Bu bir zeytinin hazin hikayesi. Yokluğun içinde bir zeytinin hikayesi aslında.
Çocuktum, sanırım 5-6 yaşlarındaydım. Annemin bir akrabası vardı.
Tam akrabalık bağını bile bilmiyorum ama yaz tatillerinde bir kaç günlüğüne oraya giderdik.
Çorlu’nun bir köyüydü. At, eşek, tarlası,bahçesi olan, yolları çamurlu, kovanlarda bal üretilen, evlerde peynir yapılan, ineklerden süt sağılıp içilen, ekmeğin evin bahçesinde kurulu taş fırınlarda pişirildiği, bildiğimiz köy işte. Değişik gelirdi bana çocukken orada yaşamak. Geceleri, yer döşeğinde uyumak bile farklıydı benim için.
Şehirde her yerde bulup satın alabildiğimiz fakat oradaki bakkalda hiç birini bulamadığımız, küçücük bir bakkalı vardı. Bir sabah, annemin amca diye hitab ettiği kişi ve çocukları kahvaltı sofrasındaydık. Yenge, sabah erkenden kalkmış, taş fırında ekmekleri pişirmiş. Çayıda demlemiş. Amca,karısı ve çocukları,sofraya oturduk. Bildiğiniz, yer sofrası. Sofranın altına yayılan örtüyüde, peçete olarak kullanıp, dizlerini örtersinya hani. Ekmek, elle bölünüp, dağıtılır masaya.
Ben yer sofrasını hala severim.
Evde yapılmış mis gibi peynir, kaymak, reçel, tadına doyulmaz.
Başladık kahvaltıya. Bir anda, amca’nın çocuğuna bağırışı keyfimizi kaçırdı. Şöyle çıkıştı oğluna;
“Zeytini bir kerde de atma ağzına, ekmeğe katık yap” dedi. Şaşırmıştım, ufacık zeytin işte, kaç kere ısırılabilirdi ki? Korkumdan bende ağzıma atıp bir kerede yiyememiştim. Üç-dört kere ısırıyordum ekmeğime katık ederken. Her zeytin yiyişimde, o sabah yeniden gelir geçer zihnimden.
Zeytini çok severim. Bana peynir-zeytin ver başka hiç bir şey istemem doymak için.
Zeytine nerden geldim biliyor musunuz? Şu yeni gündemde olan zeytinlikler yasasından.
Sağlığından, zeytinyağından, getirisinden, 500 bin ailenin geçim kaynağı olmasından hiç bahsetmeyeceğim. İçim üzülüyor, zeytinliklere kıyamıyorum.

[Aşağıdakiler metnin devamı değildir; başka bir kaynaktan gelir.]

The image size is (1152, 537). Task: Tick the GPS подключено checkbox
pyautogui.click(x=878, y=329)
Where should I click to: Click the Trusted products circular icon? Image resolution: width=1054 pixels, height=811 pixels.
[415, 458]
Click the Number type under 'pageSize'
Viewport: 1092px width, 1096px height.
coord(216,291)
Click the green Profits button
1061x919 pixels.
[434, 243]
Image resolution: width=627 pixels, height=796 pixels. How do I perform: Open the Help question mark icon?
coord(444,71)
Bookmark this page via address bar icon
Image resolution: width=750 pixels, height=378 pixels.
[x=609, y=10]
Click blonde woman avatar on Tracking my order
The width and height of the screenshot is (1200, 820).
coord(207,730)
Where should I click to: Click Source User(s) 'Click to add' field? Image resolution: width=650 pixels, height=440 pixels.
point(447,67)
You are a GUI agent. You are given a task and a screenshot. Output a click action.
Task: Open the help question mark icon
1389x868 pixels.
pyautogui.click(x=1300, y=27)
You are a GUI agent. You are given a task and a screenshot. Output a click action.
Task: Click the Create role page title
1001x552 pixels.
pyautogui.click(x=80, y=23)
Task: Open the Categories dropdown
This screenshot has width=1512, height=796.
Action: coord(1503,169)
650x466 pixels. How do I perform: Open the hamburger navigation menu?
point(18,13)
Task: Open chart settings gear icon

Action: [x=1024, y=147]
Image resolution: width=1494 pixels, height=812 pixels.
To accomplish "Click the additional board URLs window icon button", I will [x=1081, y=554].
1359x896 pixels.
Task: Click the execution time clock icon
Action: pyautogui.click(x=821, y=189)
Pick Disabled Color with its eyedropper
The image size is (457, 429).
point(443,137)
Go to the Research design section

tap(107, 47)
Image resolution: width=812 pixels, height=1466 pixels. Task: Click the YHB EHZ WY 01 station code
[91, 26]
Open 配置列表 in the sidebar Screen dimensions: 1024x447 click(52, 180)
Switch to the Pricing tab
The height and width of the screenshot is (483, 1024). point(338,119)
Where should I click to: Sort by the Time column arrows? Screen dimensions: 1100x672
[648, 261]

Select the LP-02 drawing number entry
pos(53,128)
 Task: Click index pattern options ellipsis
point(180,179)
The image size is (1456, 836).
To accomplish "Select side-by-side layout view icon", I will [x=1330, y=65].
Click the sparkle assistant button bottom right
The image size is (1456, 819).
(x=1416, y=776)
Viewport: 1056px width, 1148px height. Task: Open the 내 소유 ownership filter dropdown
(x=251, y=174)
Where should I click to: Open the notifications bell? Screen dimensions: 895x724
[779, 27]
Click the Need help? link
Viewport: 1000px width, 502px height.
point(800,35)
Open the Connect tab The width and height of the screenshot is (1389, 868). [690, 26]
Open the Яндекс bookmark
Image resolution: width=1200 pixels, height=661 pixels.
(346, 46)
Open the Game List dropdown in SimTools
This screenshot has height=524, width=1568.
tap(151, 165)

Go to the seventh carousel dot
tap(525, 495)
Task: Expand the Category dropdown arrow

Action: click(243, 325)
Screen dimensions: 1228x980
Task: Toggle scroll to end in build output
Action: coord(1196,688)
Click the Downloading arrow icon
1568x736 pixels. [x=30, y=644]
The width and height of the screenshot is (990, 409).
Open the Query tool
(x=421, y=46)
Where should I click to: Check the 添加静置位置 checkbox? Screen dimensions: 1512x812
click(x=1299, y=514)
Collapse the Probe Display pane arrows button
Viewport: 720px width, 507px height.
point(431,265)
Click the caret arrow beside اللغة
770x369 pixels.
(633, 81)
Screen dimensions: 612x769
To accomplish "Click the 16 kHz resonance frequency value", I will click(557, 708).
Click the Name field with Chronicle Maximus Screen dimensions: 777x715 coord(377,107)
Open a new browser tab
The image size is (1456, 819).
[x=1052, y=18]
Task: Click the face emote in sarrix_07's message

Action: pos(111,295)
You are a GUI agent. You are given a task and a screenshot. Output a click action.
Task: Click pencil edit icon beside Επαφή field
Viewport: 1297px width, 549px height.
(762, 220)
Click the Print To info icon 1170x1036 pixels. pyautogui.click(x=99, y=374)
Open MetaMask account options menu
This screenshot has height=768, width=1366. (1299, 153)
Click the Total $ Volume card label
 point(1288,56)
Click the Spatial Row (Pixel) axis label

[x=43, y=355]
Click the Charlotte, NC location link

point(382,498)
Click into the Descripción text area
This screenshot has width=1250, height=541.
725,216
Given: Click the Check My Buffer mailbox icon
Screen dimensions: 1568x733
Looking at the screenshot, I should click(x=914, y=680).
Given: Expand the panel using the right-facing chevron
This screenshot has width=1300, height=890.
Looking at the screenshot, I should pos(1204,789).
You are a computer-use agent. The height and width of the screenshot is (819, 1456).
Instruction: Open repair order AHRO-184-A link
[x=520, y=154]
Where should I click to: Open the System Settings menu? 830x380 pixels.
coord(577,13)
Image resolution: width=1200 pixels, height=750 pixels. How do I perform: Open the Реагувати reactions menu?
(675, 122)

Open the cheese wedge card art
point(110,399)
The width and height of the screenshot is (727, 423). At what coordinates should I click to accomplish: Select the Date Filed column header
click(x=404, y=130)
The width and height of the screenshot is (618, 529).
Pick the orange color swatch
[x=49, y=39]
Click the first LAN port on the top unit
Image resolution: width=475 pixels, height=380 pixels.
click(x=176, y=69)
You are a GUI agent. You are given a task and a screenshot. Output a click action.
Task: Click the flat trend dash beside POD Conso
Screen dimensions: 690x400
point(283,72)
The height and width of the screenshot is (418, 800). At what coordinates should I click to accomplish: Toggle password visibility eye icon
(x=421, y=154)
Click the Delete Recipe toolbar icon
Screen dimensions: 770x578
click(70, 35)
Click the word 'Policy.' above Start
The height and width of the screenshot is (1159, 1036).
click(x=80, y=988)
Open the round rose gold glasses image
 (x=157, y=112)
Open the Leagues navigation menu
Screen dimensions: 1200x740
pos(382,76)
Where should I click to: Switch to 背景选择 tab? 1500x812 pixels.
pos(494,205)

Tasarı ile, 25 dönümden(25.000 metrekare) küçük zeytinlikler imara açılıyor. Yani biz ülke olarak, böyle güzel bir potansiyel ve değeri kaybediyoruz. Zaten, kadar çok şey kaybediyoruz ki.
Zeytinliklerimizde gidiyor sonunda. Ne uğruna?
Soma’da, 86 zetyin ağacı daha kesilmiş. Dozerlerle değil, testerelerle, sessizce...
Ekmeğe katık yaptığımız zeytinimizde kalmayacak yanında.
Üzülmekten başka bir şey yapamadığım için çok üzgünüm.